Answer: Our bodies get accustomed and unaccustomed to conditions relatively quickly. After cycling indoors for a few months, the change to a cooler environment and layered clothing was significant enough to cause a lot of perspiration without the rider realizing it. We often automatically think we didn’t drink enough water when cramping occurs. But we lose salt as well when we sweat. It’s important to replenish both water and sodium when we exercise vigorously or for long periods of time. Some rules of thumb for hydrating and fueling for endurance training:
Hydration: If you’ll be doing a long training session (over 1 hour) or will be training vigorously in a warm environment, weigh yourself after pre-workout hydration but before beginning exercise:
- Pre-Workout: 2 hours prior to exercise: 17-20 oz
- During Workout: 7-10 oz about every 20 minutes or more often in high heat. For endurance athletes or training at a very high level, particularly in warm conditions, I recommend a sports drink that contains sugar (not sugar substitute) and sodium. Caveat: Because of the high sugar and sodium levels in these types of drinks, they are not appropriate for light to moderate training. If the workout is less than an hour long and isn’t done in high heat, plain water is sufficient.
- Post-Workout: Weigh in again and drink 16-24 oz for every pound lost during the workout. Again, if the workout was particularly long and vigorous or done in hot conditions, sodium replenishment is also recommended.

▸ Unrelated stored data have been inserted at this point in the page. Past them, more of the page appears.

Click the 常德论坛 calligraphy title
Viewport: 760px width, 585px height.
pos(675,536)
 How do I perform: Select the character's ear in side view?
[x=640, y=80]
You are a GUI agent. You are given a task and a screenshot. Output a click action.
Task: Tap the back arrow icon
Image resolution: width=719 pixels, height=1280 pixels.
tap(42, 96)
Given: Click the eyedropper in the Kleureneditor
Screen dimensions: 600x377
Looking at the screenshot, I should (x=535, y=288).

Fueling: It is never recommended to workout on an empty stomach. However, it’s important to fuel up while still allowing enough time to digest to avoid stomach distress. Also important to avoid foods that are bulky or difficult to digest.
- Pre-Workout: 1 hour before, consume low-fat complex carbohydrates. Most of these also contain fiber. Try to choose items that aren’t very high in fiber. Whole grain breads, cereals and fruits are good choices.

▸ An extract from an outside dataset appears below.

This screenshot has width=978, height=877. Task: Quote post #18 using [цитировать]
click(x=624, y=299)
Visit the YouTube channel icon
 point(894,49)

- During Workout: Unless your workout is extremely long it shouldn’t be necessary to consume solid foods, a sports drink should provide enough calories to get you through. If, however, you will be exercising for several hours, energy bars are portable and easily digestible choices.
- Post-Workout: Within 1 hour of completion, your body needs water, sodium, protein and some fats to begin the muscle re-building process. High protein energy bars are good choices as well as traditional foods like nuts, chocolate milk (made with 2% or whole milk), other full-fat dairy products, eggs, fish and meats. Continue to avoid very high fiber foods for a few hours. Vigorous workouts can leave our digestive systems sensitive until our bodies have had some time to recover.
Spring doesn’t have to be as cruel as winter if you take a measured, pro-active approach to getting back out there in the great outdoors. Happy trails!
Author’s Note: Always consult your physician before beginning any new exercise program.